Zengin'den tepki: “Hasta demeden eleştirilebilirsiniz”
AK Parti'li Zengin, Bakan'a yönelik "hasta" ifadesini kınadı. “Eleştiri elbette yapılabilir ama hakaret etmeden. Sayın Bakanımız görevini büyük bir ciddiyetle yürütmektedir. Toplantılarda jammer kullandığına dair bir bilgi yok. Sadece gerektiğinde, güvenlik amaçlı olarak yolculuklarda kullanılabilir” dedi.

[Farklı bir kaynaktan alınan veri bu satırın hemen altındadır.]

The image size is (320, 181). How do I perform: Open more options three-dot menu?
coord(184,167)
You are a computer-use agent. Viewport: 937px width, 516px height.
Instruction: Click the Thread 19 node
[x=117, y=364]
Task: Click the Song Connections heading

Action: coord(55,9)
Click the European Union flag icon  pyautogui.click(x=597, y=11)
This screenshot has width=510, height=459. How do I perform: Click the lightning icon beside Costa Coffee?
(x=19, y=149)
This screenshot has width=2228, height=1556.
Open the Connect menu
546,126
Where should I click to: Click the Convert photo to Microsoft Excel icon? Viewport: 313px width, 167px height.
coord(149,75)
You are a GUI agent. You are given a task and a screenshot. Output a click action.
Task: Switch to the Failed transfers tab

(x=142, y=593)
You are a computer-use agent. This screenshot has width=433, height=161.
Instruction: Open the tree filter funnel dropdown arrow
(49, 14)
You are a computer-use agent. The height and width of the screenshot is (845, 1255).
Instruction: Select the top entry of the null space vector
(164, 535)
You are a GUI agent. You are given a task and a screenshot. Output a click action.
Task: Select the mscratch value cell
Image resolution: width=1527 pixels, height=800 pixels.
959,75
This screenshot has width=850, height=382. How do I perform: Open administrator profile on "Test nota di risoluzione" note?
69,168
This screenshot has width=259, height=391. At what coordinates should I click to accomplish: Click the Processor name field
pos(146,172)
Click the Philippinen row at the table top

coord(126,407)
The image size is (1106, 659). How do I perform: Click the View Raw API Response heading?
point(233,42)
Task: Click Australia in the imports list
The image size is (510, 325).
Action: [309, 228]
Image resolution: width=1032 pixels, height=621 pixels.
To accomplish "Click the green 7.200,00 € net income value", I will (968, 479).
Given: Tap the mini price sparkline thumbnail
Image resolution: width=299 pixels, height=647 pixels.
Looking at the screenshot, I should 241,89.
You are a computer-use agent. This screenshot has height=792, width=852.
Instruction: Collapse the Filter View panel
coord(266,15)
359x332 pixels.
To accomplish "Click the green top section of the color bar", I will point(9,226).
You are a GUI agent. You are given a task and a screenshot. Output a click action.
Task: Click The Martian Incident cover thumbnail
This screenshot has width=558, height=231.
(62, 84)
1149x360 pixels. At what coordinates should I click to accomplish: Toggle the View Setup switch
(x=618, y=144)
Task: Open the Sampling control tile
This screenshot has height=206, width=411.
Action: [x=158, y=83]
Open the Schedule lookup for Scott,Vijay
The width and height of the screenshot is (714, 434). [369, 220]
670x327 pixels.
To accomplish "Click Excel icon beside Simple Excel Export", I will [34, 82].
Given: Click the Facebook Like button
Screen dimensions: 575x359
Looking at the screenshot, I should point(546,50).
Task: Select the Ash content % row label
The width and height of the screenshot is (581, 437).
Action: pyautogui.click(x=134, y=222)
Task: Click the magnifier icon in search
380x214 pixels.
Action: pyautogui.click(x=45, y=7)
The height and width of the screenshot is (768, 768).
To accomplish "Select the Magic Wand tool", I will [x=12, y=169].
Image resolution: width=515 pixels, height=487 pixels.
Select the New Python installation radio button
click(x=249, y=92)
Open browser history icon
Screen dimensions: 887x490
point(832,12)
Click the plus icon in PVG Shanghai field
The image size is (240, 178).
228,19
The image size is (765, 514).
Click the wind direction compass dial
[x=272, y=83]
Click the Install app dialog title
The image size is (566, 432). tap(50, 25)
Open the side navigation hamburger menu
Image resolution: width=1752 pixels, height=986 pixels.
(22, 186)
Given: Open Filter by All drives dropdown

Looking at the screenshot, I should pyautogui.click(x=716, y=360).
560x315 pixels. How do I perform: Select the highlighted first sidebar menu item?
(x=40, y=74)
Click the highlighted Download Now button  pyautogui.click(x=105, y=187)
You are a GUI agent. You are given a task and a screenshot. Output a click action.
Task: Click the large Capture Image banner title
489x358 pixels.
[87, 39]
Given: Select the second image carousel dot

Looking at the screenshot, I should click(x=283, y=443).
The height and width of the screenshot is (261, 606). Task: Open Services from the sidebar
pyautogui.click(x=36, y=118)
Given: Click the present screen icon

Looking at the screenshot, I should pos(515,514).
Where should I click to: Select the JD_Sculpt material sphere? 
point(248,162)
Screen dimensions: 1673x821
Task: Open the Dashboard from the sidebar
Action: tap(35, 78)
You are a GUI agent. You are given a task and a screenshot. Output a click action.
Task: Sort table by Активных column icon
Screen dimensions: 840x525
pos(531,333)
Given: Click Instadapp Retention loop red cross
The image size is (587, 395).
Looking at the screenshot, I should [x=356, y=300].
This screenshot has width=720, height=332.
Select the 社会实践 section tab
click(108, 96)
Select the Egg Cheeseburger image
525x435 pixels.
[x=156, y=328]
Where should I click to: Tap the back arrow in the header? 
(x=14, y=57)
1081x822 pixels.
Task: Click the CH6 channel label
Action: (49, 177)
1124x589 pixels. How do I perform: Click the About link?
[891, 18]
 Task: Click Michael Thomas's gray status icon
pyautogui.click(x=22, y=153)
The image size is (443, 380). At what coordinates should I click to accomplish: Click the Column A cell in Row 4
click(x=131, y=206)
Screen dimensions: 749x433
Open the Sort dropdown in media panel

“Koruma talebim reddedildi, tehdit altındayım”
Başarır ise söz hakkı alarak kişisel güvenliğine ilişkin çarpıcı bir açıklamada bulundu: “Son haftalarda ciddi tehditler aldım. Ailem de koruma talep etti ama reddedildi. Buna karşılık bazı dini grupların önderlerine çakarlı araç ve koruma veriliyor. Bu nasıl bir adalet anlayışı?” dedi.
Meclis'te tartışmalar devam edecek gibi
Gergin geçen oturumda taraflar arasında zaman zaman tansiyon yükseldi. Meclis Başkanvekili Bekir Bozdağ, milletvekillerinin 1 dakikalık konuşmalarının ardından doğan polemiklerin grup başkanvekili düzeyinde cevaplandırılacağını duyurdu.